§ **DATA TO PROCESS**

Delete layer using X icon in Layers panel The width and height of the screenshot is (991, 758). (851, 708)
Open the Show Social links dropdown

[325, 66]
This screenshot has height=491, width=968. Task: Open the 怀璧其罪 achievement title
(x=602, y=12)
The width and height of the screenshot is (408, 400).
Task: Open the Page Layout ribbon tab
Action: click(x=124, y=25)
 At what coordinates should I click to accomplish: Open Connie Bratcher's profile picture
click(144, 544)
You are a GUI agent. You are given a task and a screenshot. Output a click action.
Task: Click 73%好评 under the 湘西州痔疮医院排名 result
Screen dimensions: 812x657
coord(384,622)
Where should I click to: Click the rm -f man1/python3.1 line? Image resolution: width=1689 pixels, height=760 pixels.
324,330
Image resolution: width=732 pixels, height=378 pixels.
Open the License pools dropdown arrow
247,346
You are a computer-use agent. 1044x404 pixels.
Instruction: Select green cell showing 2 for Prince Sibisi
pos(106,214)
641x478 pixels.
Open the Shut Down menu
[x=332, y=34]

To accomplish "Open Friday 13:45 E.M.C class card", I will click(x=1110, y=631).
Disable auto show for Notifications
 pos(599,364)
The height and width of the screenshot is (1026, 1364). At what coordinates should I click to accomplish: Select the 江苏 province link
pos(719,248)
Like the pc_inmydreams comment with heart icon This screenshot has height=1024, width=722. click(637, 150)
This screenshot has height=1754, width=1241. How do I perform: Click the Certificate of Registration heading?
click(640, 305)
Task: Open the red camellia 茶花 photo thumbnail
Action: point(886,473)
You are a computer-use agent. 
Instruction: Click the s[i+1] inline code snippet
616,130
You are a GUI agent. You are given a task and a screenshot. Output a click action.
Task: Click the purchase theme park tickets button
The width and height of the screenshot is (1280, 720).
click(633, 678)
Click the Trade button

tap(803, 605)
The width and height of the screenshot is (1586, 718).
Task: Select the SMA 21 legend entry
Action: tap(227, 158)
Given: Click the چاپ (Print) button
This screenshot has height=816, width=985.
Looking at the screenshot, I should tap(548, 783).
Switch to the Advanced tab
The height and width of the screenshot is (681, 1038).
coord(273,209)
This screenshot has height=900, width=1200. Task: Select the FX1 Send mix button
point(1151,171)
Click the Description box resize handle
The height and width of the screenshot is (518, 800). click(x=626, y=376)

§ **WHAT IS BEING ASKED**
Taking the records from the top, repeat each line exactly until you have repeated the line that contains "Task: Click the".

§ **REPLY TO THE TASK**
Delete layer using X icon in Layers panel The width and height of the screenshot is (991, 758). (851, 708)
Open the Show Social links dropdown

[325, 66]
This screenshot has height=491, width=968. Task: Open the 怀璧其罪 achievement title
(x=602, y=12)
The width and height of the screenshot is (408, 400).
Task: Open the Page Layout ribbon tab
Action: click(x=124, y=25)
 At what coordinates should I click to accomplish: Open Connie Bratcher's profile picture
click(144, 544)
You are a GUI agent. You are given a task and a screenshot. Output a click action.
Task: Click 73%好评 under the 湘西州痔疮医院排名 result
Screen dimensions: 812x657
coord(384,622)
Where should I click to: Click the rm -f man1/python3.1 line? Image resolution: width=1689 pixels, height=760 pixels.
324,330
Image resolution: width=732 pixels, height=378 pixels.
Open the License pools dropdown arrow
247,346
You are a computer-use agent. 1044x404 pixels.
Instruction: Select green cell showing 2 for Prince Sibisi
pos(106,214)
641x478 pixels.
Open the Shut Down menu
[x=332, y=34]

To accomplish "Open Friday 13:45 E.M.C class card", I will click(x=1110, y=631).
Disable auto show for Notifications
 pos(599,364)
The height and width of the screenshot is (1026, 1364). At what coordinates should I click to accomplish: Select the 江苏 province link
pos(719,248)
Like the pc_inmydreams comment with heart icon This screenshot has height=1024, width=722. click(637, 150)
This screenshot has height=1754, width=1241. How do I perform: Click the Certificate of Registration heading?
click(640, 305)
Task: Open the red camellia 茶花 photo thumbnail
Action: point(886,473)
You are a computer-use agent. 
Instruction: Click the s[i+1] inline code snippet
616,130
You are a GUI agent. You are given a task and a screenshot. Output a click action.
Task: Click the purchase theme park tickets button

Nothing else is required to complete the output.